◆ AIM OF THE EXERCISE ◆
Print the lines from the one containing "The image size is (497, 209)." through the end of the listing below, exactly as written. Any pictures stay out.

◆ SOURCE INFORMATION ◆
○ ○ ○ ○ ○

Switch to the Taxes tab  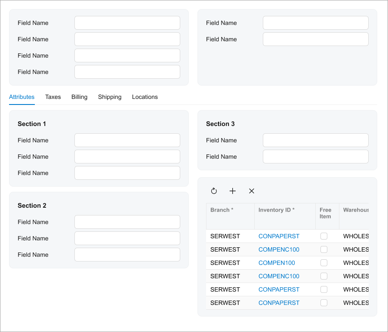coord(53,97)
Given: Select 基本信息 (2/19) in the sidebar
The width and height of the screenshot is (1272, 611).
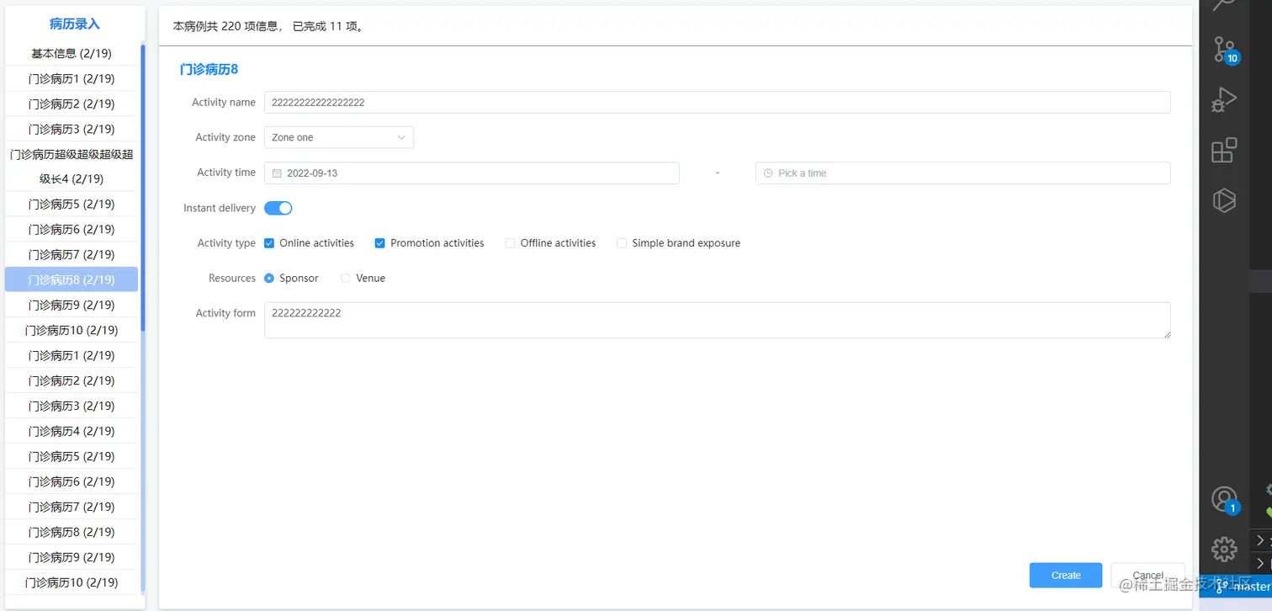Looking at the screenshot, I should (72, 54).
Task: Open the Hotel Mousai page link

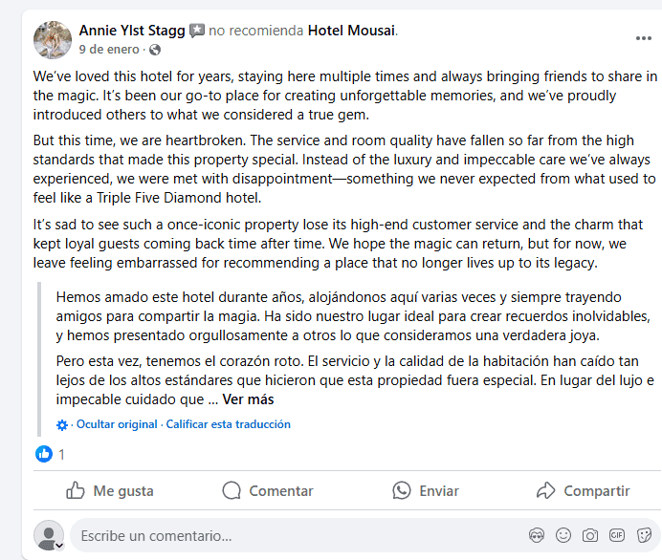Action: click(x=351, y=31)
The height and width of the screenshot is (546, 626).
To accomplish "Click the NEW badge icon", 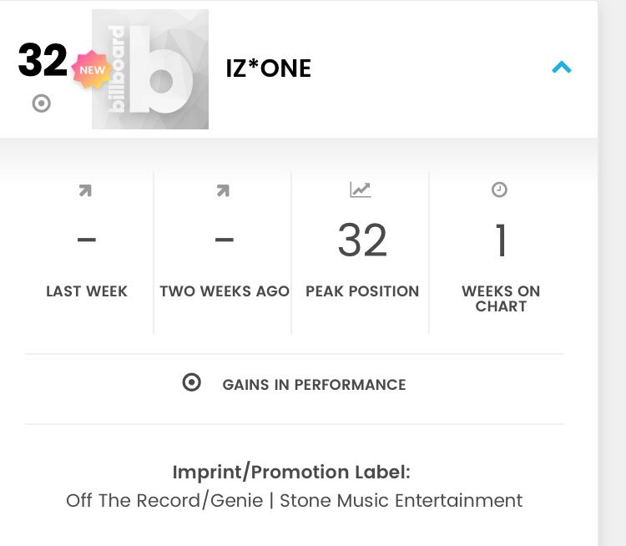I will 92,69.
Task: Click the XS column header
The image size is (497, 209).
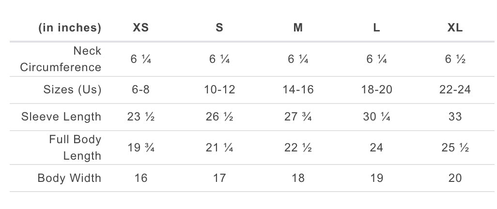Action: pyautogui.click(x=140, y=28)
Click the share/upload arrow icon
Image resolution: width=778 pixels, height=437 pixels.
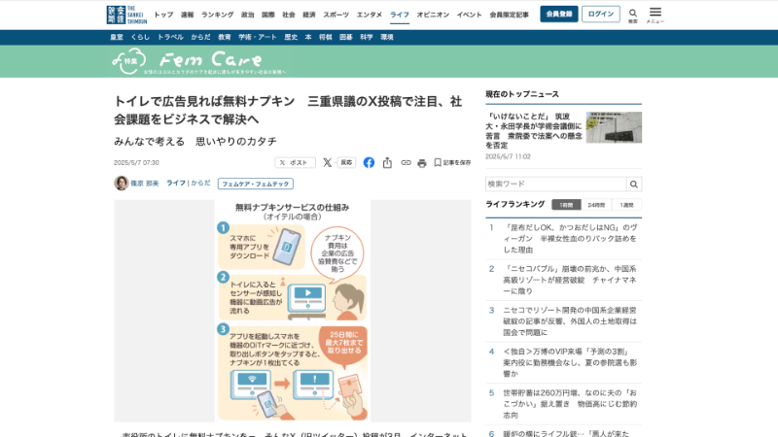click(388, 163)
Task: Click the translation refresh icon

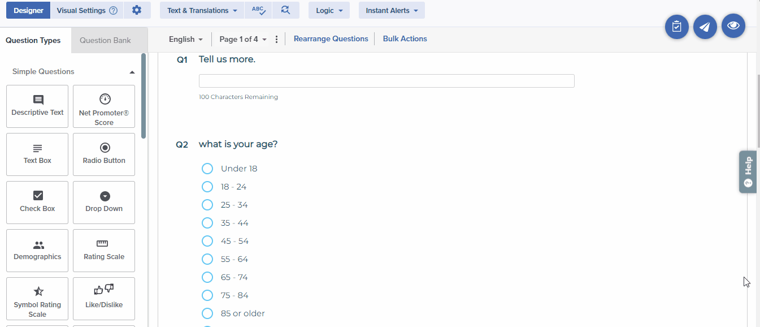Action: click(285, 10)
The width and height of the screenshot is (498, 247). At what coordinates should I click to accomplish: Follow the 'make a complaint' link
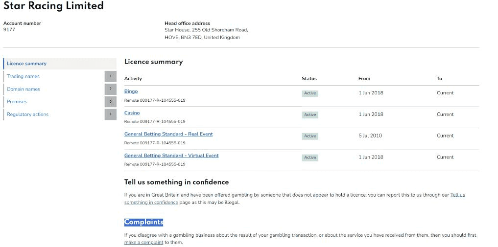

○ ○ ○ ○ ○

◆ YOUR RESPONSE ◆
The image size is (497, 209).
Action: pyautogui.click(x=140, y=28)
Click the share/upload arrow icon
Image resolution: width=778 pixels, height=437 pixels.
click(388, 163)
Task: Click the translation refresh icon

Action: click(285, 10)
The width and height of the screenshot is (498, 247). At what coordinates should I click to accomplish: Follow the 'make a complaint' link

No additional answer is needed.